In late February 1864, Liddell wrote that he went with Major H.T. Douglas “of the Engineer Corps to Trinity {across Little River from Jonesville}” and not far from Liddell’s Black River home, “where it was proposed to construct some isolated parks for heavy artillery. The place is about thirty miles from Natchez, directly west, and is accessible at ordinary stages of water, by the Black River, which is a continuation of the Ouachita River, flowing south from Arkansas. The position so convenient for approach both by land and water rendered the construction of the proposed works open to interruption and extremely hazardous. 

“Major Douglas was instructed to consult with me but not to be governed by me. I used every argument and persuasion with him, and reduced it all to the point, ‘Are these positions expected to be isolated and unsupported?’ He agreed to leave the question to Major General Taylor. 

“Major Douglas, finding his own views sustained by Taylor, began and pushed forward the construction without further reference or notice of my opinions or wishes. My recourse now was to General E. Kirby Smith. I candidly stated that such works could not be held long enough to do any good. I represented that the engineer who insisted upon putting them ought to be required to stay in them … and prove their usefulness. I also told Major Douglas himself that I would not give him more than two hours to hold the place when attacked.” 

Why move the guns to an indefensible post like Trinity, where four rivers meet, from the high ridge at Harrisonburg, where Fort Beauregard commanded the Ouachita River for a mile and had successfully fended off gunboat attacks months earlier? 

“I was overruled in the whole thing” by General Taylor, Liddell wrote, adding that Taylor sent a brigade under General Camille Polignac to protect the workers, all slaves, who built the Trinity works and also protected Confederate property. 

“All haste possible was used,” Liddell wrote. “The guns were brought down on steamboats from Fort Beauregard” at Harrisonburg “and landed close at hand for mounting with dispatch. 

“It so happened at that time, March 2nd, I visited my family living a short distance below the site of this proposed fortification.

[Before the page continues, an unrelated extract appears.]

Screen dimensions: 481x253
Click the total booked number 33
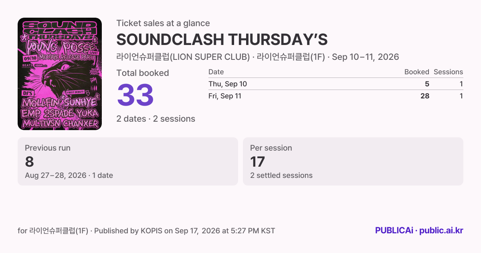click(x=135, y=95)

Previously at the desire of Polignac I had given him three to four companies of calvary to scout for him, to assist in picking the approaches from Natchez, and to watch the movement of the gunboats in the river below. I was at home but a few hours when some reliable scouts gave me the information that six gunboats were coming up the river and would soon be at Trinity.” 

Liddell immediately sought Polignac to alert him of the news. Polignac didn’t believe the Scouts. A disaster was in the making, one that Liddell had feared.